## [Task]
Write out the data exactly, keeping every line.
_ _ _ _ _ _ _
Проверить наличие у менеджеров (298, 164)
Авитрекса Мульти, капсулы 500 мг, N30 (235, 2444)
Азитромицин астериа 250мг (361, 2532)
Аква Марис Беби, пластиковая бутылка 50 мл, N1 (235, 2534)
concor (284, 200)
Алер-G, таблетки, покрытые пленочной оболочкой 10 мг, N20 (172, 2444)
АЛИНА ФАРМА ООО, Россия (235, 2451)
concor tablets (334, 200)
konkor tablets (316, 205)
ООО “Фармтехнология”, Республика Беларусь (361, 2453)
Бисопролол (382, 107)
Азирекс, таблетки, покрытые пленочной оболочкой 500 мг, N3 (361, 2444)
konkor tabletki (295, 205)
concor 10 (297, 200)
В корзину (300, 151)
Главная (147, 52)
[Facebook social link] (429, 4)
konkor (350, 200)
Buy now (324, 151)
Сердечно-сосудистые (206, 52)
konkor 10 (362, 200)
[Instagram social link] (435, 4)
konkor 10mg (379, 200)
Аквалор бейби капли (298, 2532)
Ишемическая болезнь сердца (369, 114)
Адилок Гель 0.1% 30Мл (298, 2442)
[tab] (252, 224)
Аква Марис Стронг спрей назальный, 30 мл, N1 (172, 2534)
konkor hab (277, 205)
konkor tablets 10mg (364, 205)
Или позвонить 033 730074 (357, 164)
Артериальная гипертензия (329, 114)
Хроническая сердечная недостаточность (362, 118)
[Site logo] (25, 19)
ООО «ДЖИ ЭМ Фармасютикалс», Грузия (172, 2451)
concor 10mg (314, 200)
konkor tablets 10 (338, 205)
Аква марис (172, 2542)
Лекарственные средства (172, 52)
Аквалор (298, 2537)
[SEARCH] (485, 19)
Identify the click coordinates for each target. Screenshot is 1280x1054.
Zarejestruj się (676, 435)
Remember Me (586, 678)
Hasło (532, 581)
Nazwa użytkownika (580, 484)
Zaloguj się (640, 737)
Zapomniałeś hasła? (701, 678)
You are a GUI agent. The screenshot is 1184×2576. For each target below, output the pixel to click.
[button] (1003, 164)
_ _ _ _ _ _ _
## [Result below]
Проверить наличие у менеджеров (298, 164)
Авитрекса Мульти, капсулы 500 мг, N30 (235, 2444)
Азитромицин астериа 250мг (361, 2532)
Аква Марис Беби, пластиковая бутылка 50 мл, N1 (235, 2534)
concor (284, 200)
Алер-G, таблетки, покрытые пленочной оболочкой 10 мг, N20 (172, 2444)
АЛИНА ФАРМА ООО, Россия (235, 2451)
concor tablets (334, 200)
konkor tablets (316, 205)
ООО “Фармтехнология”, Республика Беларусь (361, 2453)
Бисопролол (382, 107)
Азирекс, таблетки, покрытые пленочной оболочкой 500 мг, N3 (361, 2444)
konkor tabletki (295, 205)
concor 10 (297, 200)
В корзину (300, 151)
Главная (147, 52)
[Facebook social link] (429, 4)
konkor (350, 200)
Buy now (324, 151)
Сердечно-сосудистые (206, 52)
konkor 10 (362, 200)
[Instagram social link] (435, 4)
konkor 10mg (379, 200)
Аквалор бейби капли (298, 2532)
Ишемическая болезнь сердца (369, 114)
Адилок Гель 0.1% 30Мл (298, 2442)
[tab] (252, 224)
Аква Марис Стронг спрей назальный, 30 мл, N1 (172, 2534)
konkor hab (277, 205)
konkor tablets 10mg (364, 205)
Или позвонить 033 730074 (357, 164)
Артериальная гипертензия (329, 114)
Хроническая сердечная недостаточность (362, 118)
[Site logo] (25, 19)
ООО «ДЖИ ЭМ Фармасютикалс», Грузия (172, 2451)
concor 10mg (314, 200)
konkor tablets 10 (338, 205)
Аква марис (172, 2542)
Лекарственные средства (172, 52)
Аквалор (298, 2537)
[SEARCH] (485, 19)
Identify the click coordinates for each target. Screenshot is 1280x1054.
Zarejestruj się (676, 435)
Remember Me (586, 678)
Hasło (532, 581)
Nazwa użytkownika (580, 484)
Zaloguj się (640, 737)
Zapomniałeś hasła? (701, 678)
You are a GUI agent. The screenshot is 1184×2576. For each target below, output the pixel to click.
[button] (1003, 164)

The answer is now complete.